CS 462: Formal Languages and Parsing


Watch a video introduction to this course on YouTube.

General description

Building on CS 360, this course discusses more advanced topics in formal languages and automata theory, including applications, compiler writing, and parsing methods.

Logistics

Audience

  • CS major students.

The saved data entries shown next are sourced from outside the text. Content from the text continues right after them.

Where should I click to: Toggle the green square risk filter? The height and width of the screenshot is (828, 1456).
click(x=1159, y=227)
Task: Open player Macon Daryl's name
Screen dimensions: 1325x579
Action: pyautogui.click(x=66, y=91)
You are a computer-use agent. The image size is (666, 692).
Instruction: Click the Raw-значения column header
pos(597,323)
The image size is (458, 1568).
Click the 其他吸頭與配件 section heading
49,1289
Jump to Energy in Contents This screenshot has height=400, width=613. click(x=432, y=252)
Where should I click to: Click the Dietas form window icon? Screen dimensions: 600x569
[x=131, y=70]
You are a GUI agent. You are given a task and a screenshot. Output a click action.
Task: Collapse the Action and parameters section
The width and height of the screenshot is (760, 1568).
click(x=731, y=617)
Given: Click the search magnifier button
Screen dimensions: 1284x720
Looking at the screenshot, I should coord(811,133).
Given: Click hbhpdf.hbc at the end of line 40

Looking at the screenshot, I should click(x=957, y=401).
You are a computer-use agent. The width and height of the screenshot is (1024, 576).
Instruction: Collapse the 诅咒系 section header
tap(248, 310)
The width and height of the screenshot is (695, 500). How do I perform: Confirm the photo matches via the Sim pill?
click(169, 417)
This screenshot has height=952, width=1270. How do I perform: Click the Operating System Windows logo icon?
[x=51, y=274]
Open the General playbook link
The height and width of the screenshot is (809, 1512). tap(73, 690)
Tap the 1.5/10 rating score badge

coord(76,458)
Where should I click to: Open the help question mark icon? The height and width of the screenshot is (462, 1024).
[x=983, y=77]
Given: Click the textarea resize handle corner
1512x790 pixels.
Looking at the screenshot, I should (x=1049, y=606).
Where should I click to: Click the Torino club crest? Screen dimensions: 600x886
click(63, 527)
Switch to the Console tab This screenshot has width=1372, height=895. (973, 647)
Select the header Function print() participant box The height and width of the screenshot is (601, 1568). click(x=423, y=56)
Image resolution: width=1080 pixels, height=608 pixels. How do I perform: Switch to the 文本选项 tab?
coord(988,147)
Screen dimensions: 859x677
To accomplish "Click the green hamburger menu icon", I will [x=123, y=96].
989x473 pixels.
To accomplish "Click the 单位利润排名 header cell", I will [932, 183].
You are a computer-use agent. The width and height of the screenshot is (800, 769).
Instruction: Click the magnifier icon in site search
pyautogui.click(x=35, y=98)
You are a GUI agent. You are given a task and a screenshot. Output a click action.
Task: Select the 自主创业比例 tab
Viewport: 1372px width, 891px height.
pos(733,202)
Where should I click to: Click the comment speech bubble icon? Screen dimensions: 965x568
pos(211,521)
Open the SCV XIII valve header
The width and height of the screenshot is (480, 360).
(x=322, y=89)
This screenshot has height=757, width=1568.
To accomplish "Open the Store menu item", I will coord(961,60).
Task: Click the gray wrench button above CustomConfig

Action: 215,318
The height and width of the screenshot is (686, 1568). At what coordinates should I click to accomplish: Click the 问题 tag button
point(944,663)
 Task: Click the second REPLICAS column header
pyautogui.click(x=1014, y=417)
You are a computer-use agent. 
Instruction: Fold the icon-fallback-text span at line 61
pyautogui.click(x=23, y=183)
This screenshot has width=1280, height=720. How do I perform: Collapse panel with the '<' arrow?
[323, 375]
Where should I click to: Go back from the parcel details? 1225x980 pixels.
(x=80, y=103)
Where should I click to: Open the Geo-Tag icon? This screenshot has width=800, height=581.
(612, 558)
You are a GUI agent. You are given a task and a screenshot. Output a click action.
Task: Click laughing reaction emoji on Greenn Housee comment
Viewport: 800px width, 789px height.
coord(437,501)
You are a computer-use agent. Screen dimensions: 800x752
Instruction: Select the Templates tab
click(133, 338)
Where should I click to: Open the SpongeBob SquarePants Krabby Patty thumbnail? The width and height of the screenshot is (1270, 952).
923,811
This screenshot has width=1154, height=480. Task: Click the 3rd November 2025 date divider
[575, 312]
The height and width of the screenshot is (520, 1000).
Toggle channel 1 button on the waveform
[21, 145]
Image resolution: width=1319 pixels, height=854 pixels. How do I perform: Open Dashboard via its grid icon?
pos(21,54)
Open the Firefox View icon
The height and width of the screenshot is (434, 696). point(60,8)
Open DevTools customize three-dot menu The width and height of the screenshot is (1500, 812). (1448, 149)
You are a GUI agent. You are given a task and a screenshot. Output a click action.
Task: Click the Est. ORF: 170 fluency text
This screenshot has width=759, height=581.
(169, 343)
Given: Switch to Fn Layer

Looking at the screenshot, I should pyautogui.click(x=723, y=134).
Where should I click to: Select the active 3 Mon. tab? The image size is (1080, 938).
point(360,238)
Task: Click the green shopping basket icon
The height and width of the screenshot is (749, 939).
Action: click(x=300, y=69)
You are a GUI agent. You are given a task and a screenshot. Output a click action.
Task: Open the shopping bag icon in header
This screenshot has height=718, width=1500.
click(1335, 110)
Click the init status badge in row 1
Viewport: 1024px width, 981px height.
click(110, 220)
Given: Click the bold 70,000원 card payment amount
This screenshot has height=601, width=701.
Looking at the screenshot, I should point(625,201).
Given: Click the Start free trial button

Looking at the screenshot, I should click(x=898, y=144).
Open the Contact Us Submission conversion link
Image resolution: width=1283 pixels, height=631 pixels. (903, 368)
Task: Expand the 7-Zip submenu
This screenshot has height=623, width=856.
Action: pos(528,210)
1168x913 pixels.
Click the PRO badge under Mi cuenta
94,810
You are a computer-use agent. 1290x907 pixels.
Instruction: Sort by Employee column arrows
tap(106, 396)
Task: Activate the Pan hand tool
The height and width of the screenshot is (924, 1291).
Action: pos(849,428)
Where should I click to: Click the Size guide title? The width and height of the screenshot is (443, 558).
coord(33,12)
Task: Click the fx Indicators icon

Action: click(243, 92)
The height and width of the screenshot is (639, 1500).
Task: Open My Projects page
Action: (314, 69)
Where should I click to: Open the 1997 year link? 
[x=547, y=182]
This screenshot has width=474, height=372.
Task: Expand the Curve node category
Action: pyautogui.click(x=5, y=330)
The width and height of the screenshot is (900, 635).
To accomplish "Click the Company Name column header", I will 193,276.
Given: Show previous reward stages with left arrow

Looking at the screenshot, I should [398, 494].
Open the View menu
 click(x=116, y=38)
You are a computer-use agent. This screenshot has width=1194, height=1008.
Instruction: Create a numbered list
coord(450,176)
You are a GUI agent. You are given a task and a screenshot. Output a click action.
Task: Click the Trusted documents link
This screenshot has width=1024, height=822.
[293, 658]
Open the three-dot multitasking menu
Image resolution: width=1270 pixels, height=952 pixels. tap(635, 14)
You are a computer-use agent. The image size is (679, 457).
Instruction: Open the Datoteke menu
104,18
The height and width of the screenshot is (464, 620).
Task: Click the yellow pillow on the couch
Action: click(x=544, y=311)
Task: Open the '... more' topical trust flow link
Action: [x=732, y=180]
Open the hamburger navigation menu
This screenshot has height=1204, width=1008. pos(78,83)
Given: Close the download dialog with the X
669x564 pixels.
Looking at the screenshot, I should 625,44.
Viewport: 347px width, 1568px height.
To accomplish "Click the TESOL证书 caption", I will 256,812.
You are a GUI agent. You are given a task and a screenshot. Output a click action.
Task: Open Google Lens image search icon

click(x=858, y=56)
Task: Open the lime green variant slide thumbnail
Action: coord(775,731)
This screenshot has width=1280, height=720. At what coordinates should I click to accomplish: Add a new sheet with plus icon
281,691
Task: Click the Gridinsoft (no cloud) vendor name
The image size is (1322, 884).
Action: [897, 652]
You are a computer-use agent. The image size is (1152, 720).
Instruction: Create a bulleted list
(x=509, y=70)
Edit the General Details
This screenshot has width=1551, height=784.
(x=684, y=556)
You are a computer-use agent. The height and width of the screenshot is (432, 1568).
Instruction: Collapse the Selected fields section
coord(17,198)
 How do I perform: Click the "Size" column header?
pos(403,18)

Usually taken in fourth year.

Normally available

  • Winter Term

Related courses

  • Pre-requisites: CS 360 or 365 or equivalent course
  • Successors: Graduate courses in compiler writing or formal languages

For official details, see the UW calendar.

Software/hardware used

  • --

Typical reference(s)

  • J. Shallit, A Second Course in Formal Languages & Automata Theory, Cambridge University Press

Required preparation

At the start of the course, students should be able to

  • Prove statements by induction
  • Explain basic computing models, such as finite automata, pushdown automata, and Turing machines
  • Describe grammars and machine models

Learning objectives

At the end of the course, students should be able to

  • Explain more about basic computer models
  • Describe the theory behind modern parsing methods
  • Solve problems in the theory of combinatorics on words

Typical syllabus

Properties of strings (3 hours)

  • Outline of formal language theory
  • Strings, machines, proofs by induction
  • Combinatorics on words
  • Thue's problem

Regular sets (10 hours)

  • Closure of regular sets under quotient, substitution, and inverse homomorphism
  • Decision algorithms for regular sets
  • Myhill-Nerode theorem
  • Minimization of finite automata
  • Finite-state transducers

Context-free languages (6 hours)

  • Coping with ambiguity
  • Inherently ambiguous CFL's
  • Closure of context-free languages under substitution, inverse homomorphism, and intersection with regular sets
  • Decision algorithms for context-free languages
  • Parsing arbitrary context-free grammars
  • Decidability results for CFG's

Parsing (6 hours)

  • Phases of compilation
  • Top-down parsing
  • LL(1) grammars
  • Bottom-up parsing
  • LR(0) grammars and LR(k) grammars

Chomsky hierarchy (3 hours)

  • Left- and right-regular grammars
  • Unrestricted (Type 0) grammars
  • Equivalence of Type 0 grammars and Turing machines
  • Context-sensitive languages
  • Linear bounded automata

Deterministic context-free languages (3 hours)

  • Normal forms
  • Closure under complementation
  • Relationship to LR(0) grammars

Other language classes (5 hours)

  • L-systems
  • Applications to computer graphics
  • Rational series